Boards should be aware that laws on recording vary widely from state to state, and the appropriate state laws should be consulted before making any recordings. 

At my past two large-scale associations, board meetings have been audio recorded.  The tapes were then given to the secretary who prepared minutes from personal notes and the tapes.  At the next board meeting, when the minutes of the previous meeting were approved, the tape was erased. 

In another association were I’d worked, the subject of taping meetings was brought up, but it had not been done in the past.  I contacted the association’s three attorneys.  All three stated that, while a recording would help the secretary prepare more accurate minutes, because of free-flowing discussion and comments that would be recorded, the tape should be destroyed immediately after minutes are approved.  When I mentioned to each attorney that certain board members wanted to keep the tapes in perpetuity, the resounding response was, “NO!” A policy was then prepared based on the advise of counsel and was documented in a resolution. 

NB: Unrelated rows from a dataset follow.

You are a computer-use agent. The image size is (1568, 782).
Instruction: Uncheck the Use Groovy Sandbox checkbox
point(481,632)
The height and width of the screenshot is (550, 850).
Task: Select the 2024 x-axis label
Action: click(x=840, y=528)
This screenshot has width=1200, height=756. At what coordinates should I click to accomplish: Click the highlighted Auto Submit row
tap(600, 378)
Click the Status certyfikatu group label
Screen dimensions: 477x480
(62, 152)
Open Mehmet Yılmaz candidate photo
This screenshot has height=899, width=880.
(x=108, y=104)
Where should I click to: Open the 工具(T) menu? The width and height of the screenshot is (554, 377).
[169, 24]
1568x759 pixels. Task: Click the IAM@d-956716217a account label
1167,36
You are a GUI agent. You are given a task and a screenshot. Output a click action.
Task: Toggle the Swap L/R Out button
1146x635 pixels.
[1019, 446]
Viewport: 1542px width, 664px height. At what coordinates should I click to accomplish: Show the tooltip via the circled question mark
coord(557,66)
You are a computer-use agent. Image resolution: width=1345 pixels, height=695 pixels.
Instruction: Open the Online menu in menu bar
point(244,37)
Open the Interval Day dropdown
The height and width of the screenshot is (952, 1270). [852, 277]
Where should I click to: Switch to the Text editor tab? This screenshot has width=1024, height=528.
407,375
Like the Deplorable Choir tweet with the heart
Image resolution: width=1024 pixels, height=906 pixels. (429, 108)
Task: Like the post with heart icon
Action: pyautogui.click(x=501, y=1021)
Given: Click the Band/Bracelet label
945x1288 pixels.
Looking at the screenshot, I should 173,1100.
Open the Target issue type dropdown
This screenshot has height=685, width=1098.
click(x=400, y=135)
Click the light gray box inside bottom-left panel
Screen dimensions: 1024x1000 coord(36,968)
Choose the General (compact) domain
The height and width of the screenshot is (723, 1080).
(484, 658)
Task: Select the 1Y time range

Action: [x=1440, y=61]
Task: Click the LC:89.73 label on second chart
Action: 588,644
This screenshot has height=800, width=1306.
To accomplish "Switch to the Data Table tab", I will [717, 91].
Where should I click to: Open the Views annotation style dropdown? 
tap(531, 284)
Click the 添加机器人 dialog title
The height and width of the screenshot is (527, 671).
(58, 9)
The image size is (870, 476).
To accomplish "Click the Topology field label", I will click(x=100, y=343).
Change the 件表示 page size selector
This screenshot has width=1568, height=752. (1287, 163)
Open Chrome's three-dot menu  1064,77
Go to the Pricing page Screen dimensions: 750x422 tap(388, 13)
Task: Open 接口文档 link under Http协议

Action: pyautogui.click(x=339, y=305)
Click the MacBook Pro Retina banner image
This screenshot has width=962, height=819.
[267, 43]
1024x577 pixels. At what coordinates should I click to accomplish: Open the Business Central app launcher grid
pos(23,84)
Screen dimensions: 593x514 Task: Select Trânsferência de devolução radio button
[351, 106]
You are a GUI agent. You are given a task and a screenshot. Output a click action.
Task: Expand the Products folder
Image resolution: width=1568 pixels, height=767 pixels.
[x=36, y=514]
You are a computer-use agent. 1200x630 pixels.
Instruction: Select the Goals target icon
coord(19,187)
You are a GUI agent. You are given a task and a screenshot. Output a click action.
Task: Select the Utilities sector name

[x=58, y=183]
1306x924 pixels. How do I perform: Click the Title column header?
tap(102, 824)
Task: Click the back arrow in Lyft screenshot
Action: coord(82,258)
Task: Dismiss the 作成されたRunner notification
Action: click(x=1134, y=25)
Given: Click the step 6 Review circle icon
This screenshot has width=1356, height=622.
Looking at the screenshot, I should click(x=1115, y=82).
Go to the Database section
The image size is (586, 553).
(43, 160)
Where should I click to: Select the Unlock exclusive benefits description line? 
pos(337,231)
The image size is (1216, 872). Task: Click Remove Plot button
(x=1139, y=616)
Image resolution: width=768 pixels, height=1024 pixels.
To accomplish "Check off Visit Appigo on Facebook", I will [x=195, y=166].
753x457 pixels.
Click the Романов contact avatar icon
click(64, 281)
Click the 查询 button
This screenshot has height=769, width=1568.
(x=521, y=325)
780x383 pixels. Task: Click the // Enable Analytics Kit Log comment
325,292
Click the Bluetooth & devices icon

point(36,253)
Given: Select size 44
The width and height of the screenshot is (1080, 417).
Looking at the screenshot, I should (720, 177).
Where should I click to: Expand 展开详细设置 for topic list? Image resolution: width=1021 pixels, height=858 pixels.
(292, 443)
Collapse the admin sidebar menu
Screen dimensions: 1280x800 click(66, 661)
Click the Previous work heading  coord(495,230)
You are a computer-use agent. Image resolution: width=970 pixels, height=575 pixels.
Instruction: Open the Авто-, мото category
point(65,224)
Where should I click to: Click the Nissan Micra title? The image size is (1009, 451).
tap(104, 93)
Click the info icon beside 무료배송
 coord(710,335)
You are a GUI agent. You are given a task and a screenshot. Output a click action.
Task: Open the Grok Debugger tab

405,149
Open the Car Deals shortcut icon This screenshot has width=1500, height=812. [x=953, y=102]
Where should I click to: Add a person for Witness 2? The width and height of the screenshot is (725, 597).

When public meetings are recorded, people are more restrained and make comments more appropriate to the subject matter.  They follow the agenda better, and even the angry owner is more reserved.  The meetings also tend to be shorter.  When meetings are not recorded, people converse endlessly, use harsher language and display more pronounced attitudes.  In either situation, if someone makes a slanderous remark, the Board may need to deal with the potential legal issues. 

Minutes are a record of actions taken, not a record of conversations.  Recording only the actions taken fulfills the legal requirement for record keeping, and that’s the most important thing.